She dared another look at Tommy and saw sympathy in his dark eyes.
“I went to Cheryl’s house, but she wouldn’t let me in, either, and she couldn’t look me in the eye. I finally figured out she was the one who’d stashed the drugs in my purse. I begged her to tell the truth because it was destroying my life, and she said…” Her voice faltered. She’d expected nothing from her parents and hadn’t been surprised to get it. But Cheryl had been her best friend. She’d been the one person Ellie had thought would never let her down. “She said, ‘Better you than me,’ and she went back into the house and just left me there, with nowhere to go, no money, no family, no friends.”
It hadn’t been the first time she’d been betrayed, or the last, but maybe the worst. She’d never trusted anyone the way she’d trusted Cheryl. Not her parents, not Tommy, not Randolph Aiken or Anamaria or Robbie or Jamie.
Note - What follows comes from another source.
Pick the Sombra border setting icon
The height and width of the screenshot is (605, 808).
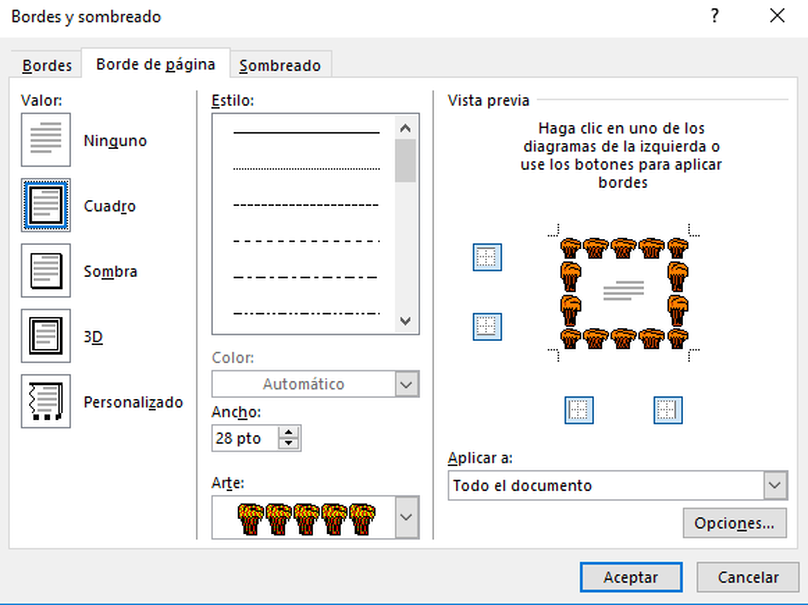tap(46, 271)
But she was trusting Tommy with this story.
Though not by choice.
“I was fifteen, and I was homeless. I slept the first three nights hidden between the trash cans in the alley behind my parents’ house. I shoplifted food and huddled in corners, and my parents lived their lives as if I had never existed. On the fourth day, I tried to get my mother to let me come home, and she threw an empty whiskey bottle at me.” Ellie fingered her left temple, imagining she could still feel the split skin and the trickle of blood. “So I moved on. I left our neighborhood—I was too ashamed to see people I knew—and eventually I met other kids who were on their own. They taught me what I needed to survive.”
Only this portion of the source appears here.